**RECORDS SHOWN**
◇ ◇ ◇
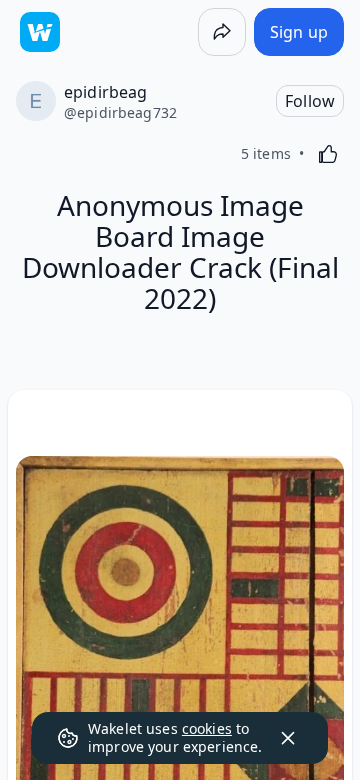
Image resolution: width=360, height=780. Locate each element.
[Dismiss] (288, 738)
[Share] (222, 32)
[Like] (328, 154)
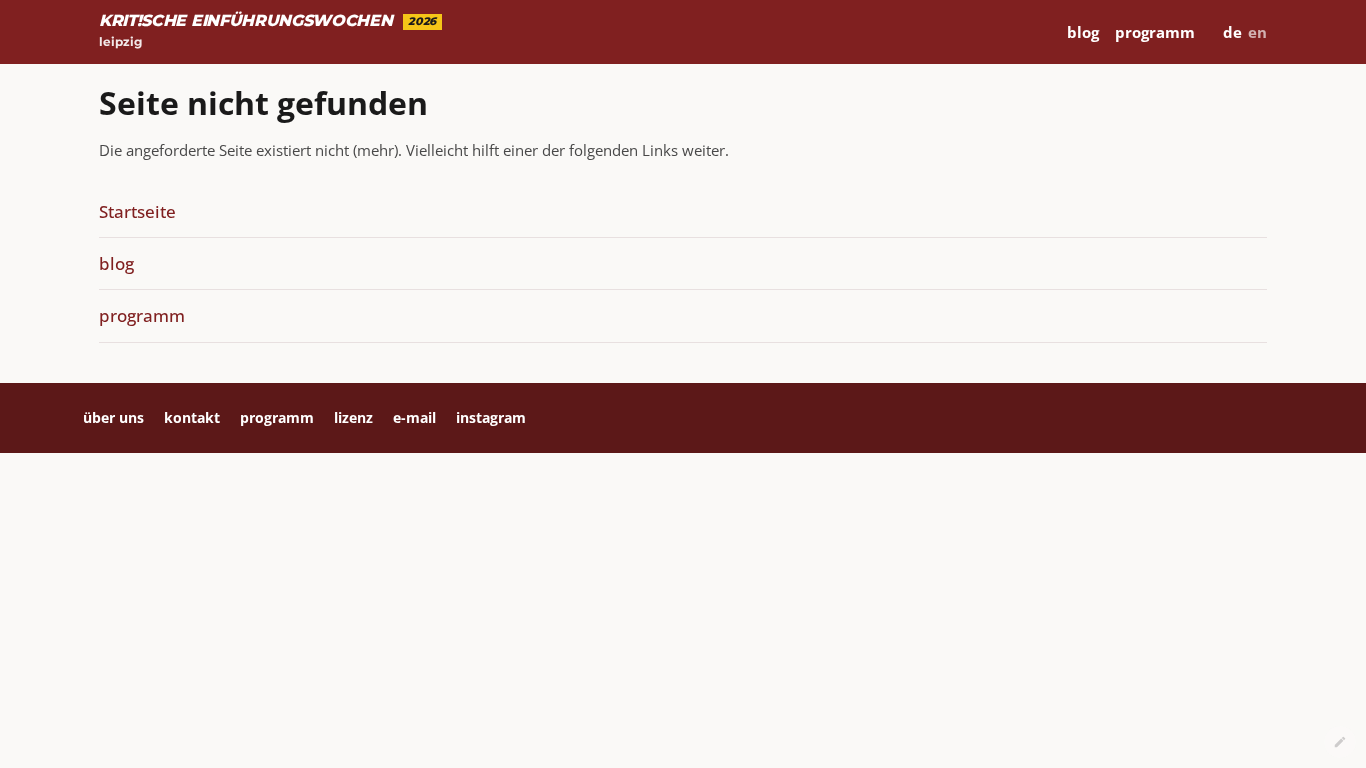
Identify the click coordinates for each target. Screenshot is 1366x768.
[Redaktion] (1340, 742)
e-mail (414, 417)
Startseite (137, 211)
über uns (113, 417)
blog (1083, 32)
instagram (491, 417)
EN (1257, 32)
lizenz (353, 417)
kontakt (192, 417)
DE (1232, 32)
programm (1155, 32)
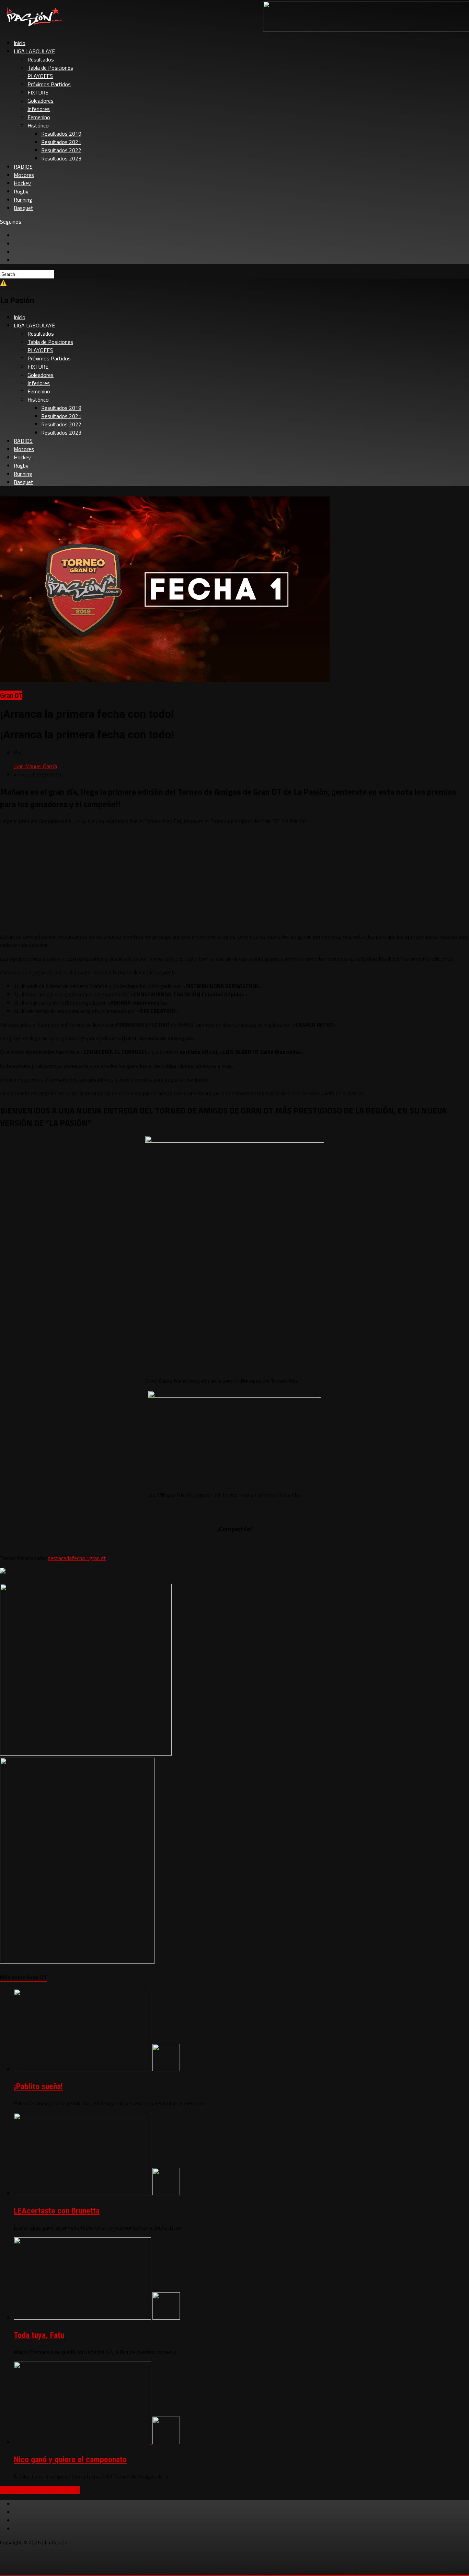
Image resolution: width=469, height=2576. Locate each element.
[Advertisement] (234, 879)
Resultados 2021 (61, 142)
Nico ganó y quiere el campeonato (70, 2459)
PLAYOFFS (40, 76)
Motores (24, 175)
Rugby (21, 191)
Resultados (40, 59)
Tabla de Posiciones (50, 68)
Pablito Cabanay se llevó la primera (40, 2490)
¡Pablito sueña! (38, 2086)
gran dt (97, 1558)
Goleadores (40, 101)
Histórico (38, 125)
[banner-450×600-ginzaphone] (77, 1962)
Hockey (22, 183)
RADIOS (23, 167)
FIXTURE (37, 92)
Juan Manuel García (35, 766)
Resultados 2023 (61, 158)
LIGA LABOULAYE (34, 51)
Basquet (23, 208)
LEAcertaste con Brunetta (57, 2211)
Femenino (38, 117)
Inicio (19, 43)
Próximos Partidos (49, 84)
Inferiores (38, 109)
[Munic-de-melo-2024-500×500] (86, 1753)
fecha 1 (80, 1558)
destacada (60, 1558)
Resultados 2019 (61, 134)
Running (23, 199)
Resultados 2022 (61, 150)
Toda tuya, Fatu (39, 2335)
◇ ◇ ◇
**EXERCISE**
Your task is to reproduce exactly the lines from the start of the data above through the line containing "gran dt (97, 1558)", leaving every picture out.

**OUTPUT FOR THIS EXERCISE**
Image resolution: width=360, height=780. Locate each element.
[Dismiss] (288, 738)
[Share] (222, 32)
[Like] (328, 154)
Identify the click coordinates for each target. Screenshot is 1366x768.
[Redaktion] (1340, 742)
e-mail (414, 417)
Startseite (137, 211)
über uns (113, 417)
blog (1083, 32)
instagram (491, 417)
EN (1257, 32)
lizenz (353, 417)
kontakt (192, 417)
DE (1232, 32)
programm (1155, 32)
Image resolution: width=469, height=2576. Locate each element.
[Advertisement] (234, 879)
Resultados 2021 (61, 142)
Nico ganó y quiere el campeonato (70, 2459)
PLAYOFFS (40, 76)
Motores (24, 175)
Rugby (21, 191)
Resultados (40, 59)
Tabla de Posiciones (50, 68)
Pablito Cabanay se llevó la primera (40, 2490)
¡Pablito sueña! (38, 2086)
gran dt (97, 1558)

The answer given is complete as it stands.